=== Excerpted records ===

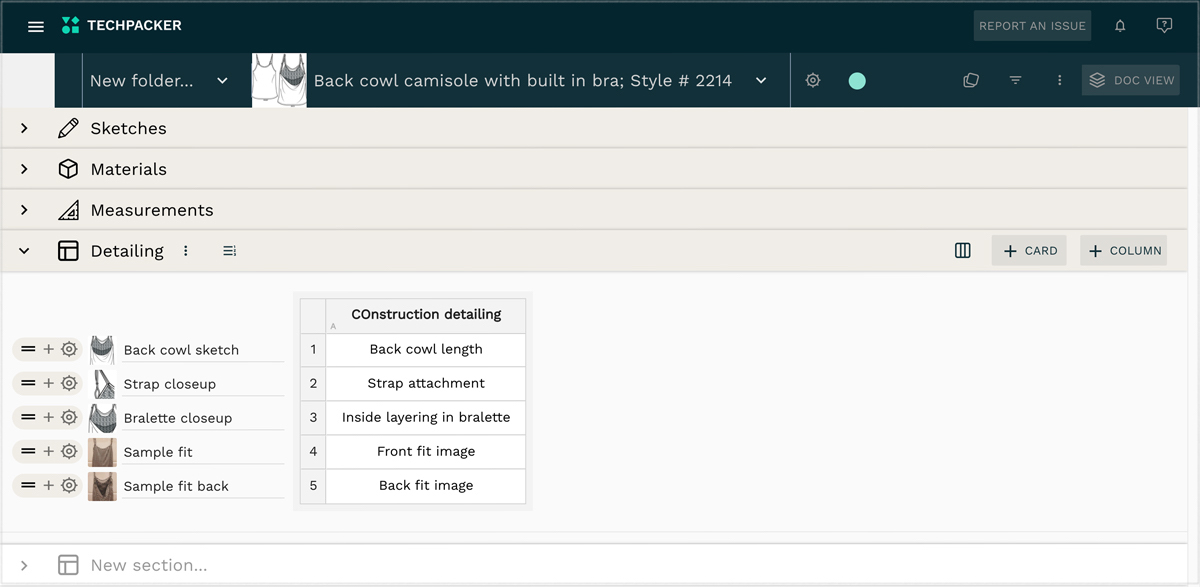Viewport: 1200px width, 587px height.
Task: Click the green status circle
Action: (857, 80)
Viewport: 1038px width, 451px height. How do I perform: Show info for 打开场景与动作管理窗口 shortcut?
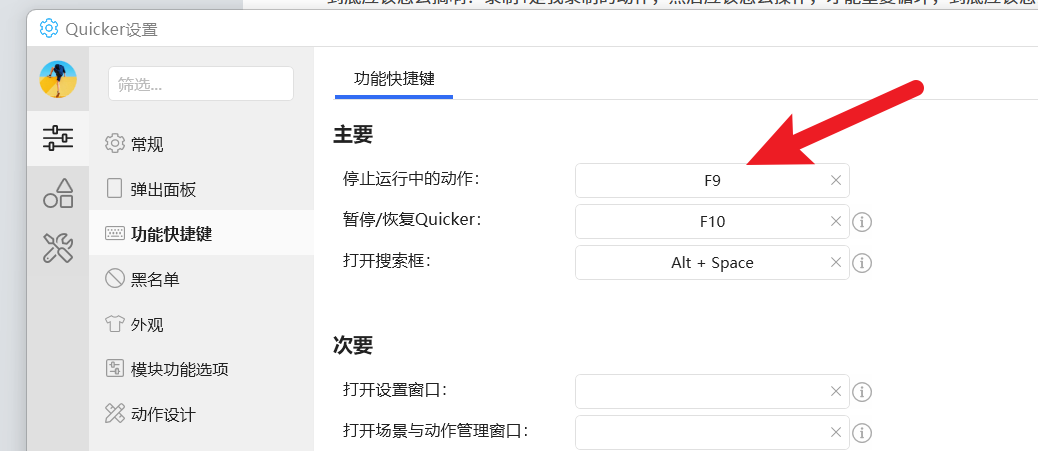point(861,433)
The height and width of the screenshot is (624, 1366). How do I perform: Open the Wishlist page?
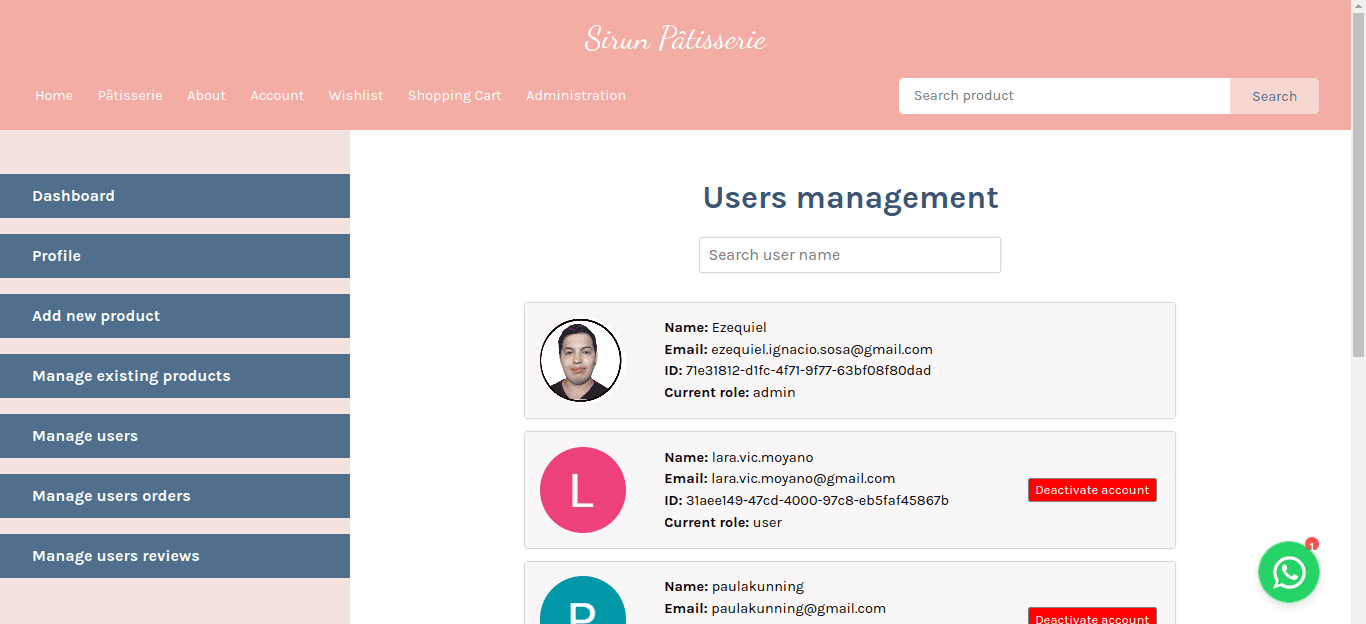[x=356, y=96]
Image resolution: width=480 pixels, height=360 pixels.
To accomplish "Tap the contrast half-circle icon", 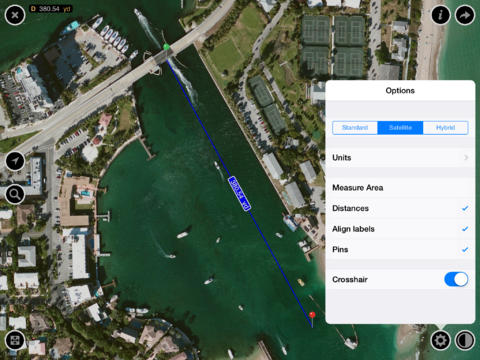I will point(465,340).
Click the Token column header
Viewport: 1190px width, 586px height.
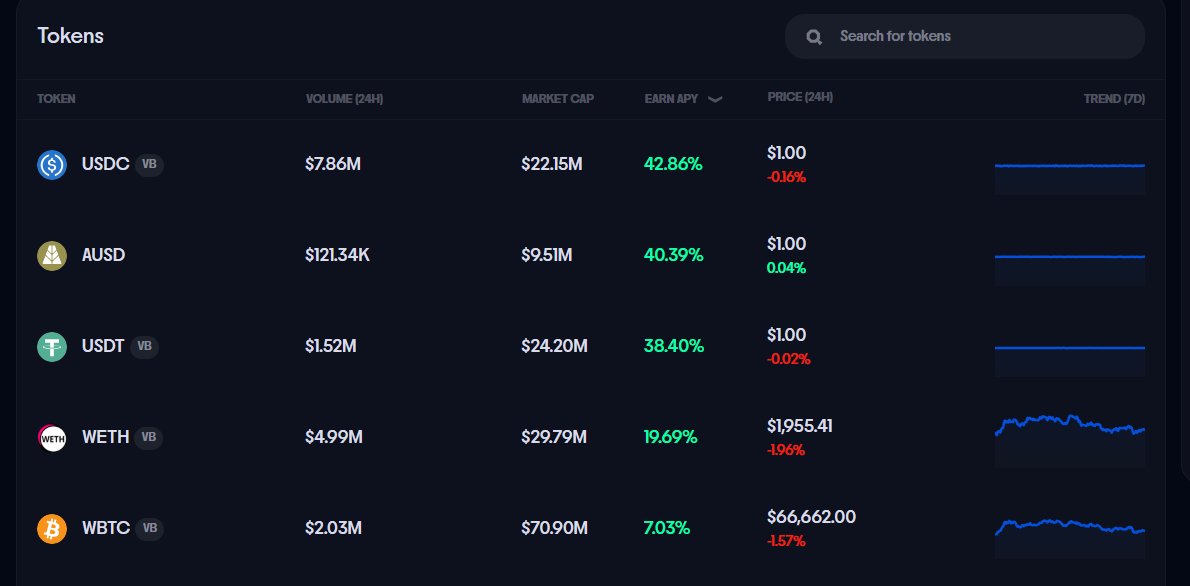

===

What is required: Only the lines from the one containing "Click the Token column header" through the last line of the entries above should be copied, exactly as they are and without the pictures.

The completed task:
Click the Token column header
Viewport: 1190px width, 586px height.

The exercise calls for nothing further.